It cannot absolutely be said that crowds do not reason and are not to be influenced by reasoning.
However, the arguments they employ and those which are capable of influencing them are, from a logical point of view, of such an inferior kind that it is only by way of analogy that they can be described as reasoning.
The inferior reasoning of crowds is based, just as is reasoning of a high order, on the association of ideas, but between the ideas associated by crowds there are only apparent bonds of analogy or succession.
The mode of reasoning of crowds resembles that of the Esquimaux who, knowing from experience that ice, a transparent body, melts in the mouth, concludes that glass, also a transparent body, should also melt in the mouth; or that of the savage who imagines that by eating the heart of a courageous foe he acquires his bravery; or of the workman who, having been exploited by one employer of labour, immediately concludes that all employers exploit their men.
The characteristics of the reasoning of crowds are the association of dissimilar things, posessing a merely apparent connection between each other, and the immediate generalisation of particular cases.
It is arguments of this kind that are always presented to crowds by those who know how to manage them.
They are the only arguments by which crowds are to be influenced.
A chain of logical argumentation is totally incomprehensible to crowds, and for this reason it is permissible to say that they do not reason or that they reason falsely and are not to be influenced by reasoning.

==========

Written exercise>
Please transcribe the passage on crowd reasoning word for word, from "The characteristics of" down to "to manage them.".

Dataset section>

==========

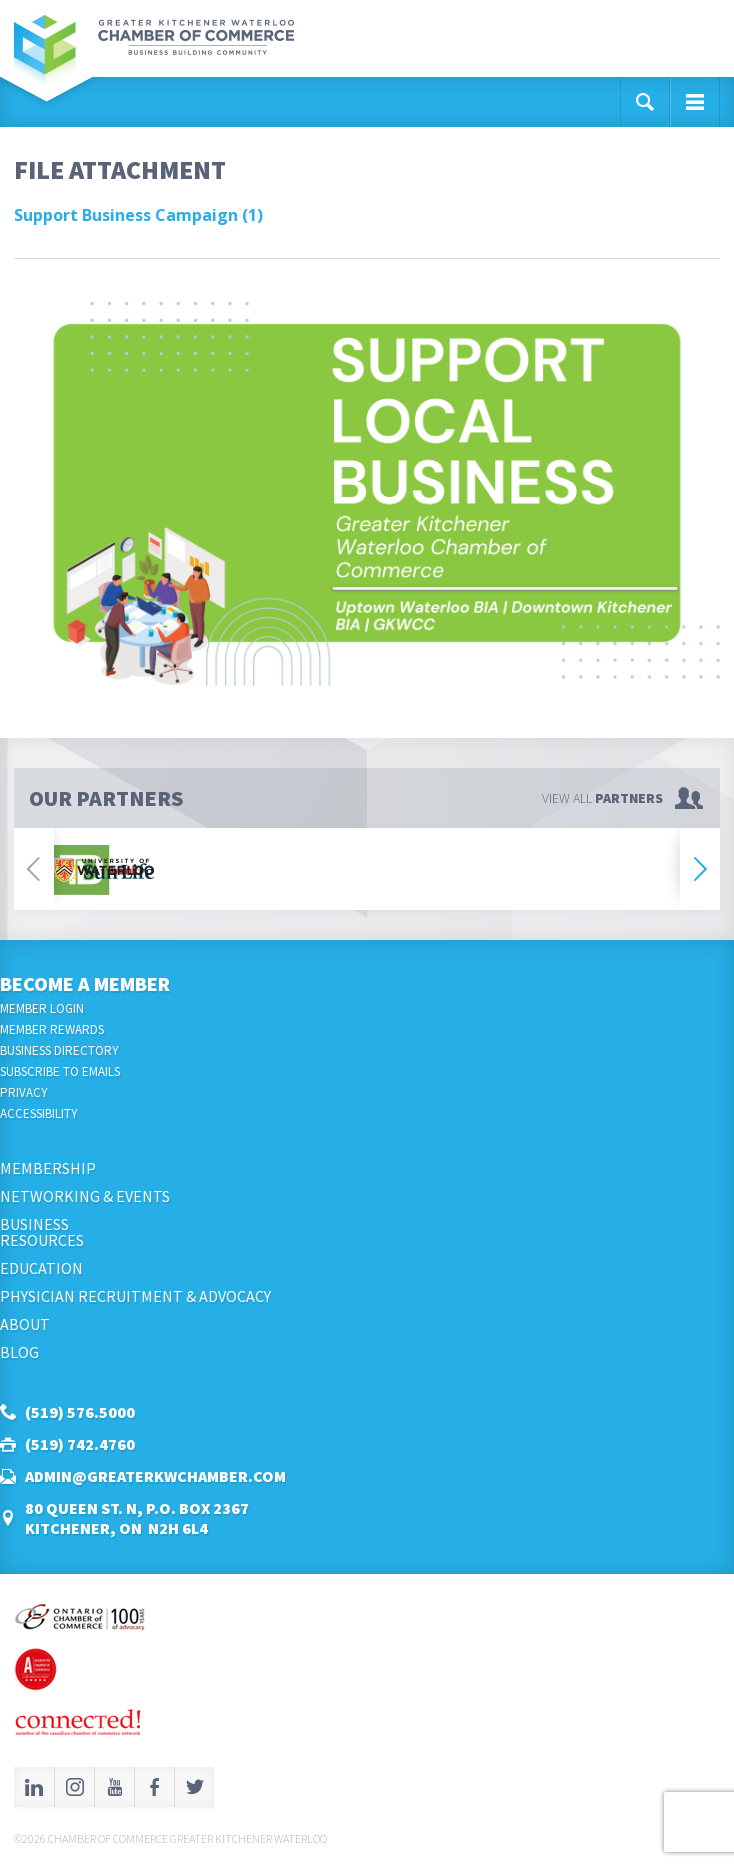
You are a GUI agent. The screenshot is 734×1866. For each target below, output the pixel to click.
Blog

==========

Written solution>
The characteristics of the reasoning of crowds are the association of dissimilar things, posessing a merely apparent connection between each other, and the immediate generalisation of particular cases.
It is arguments of this kind that are always presented to crowds by those who know how to manage them.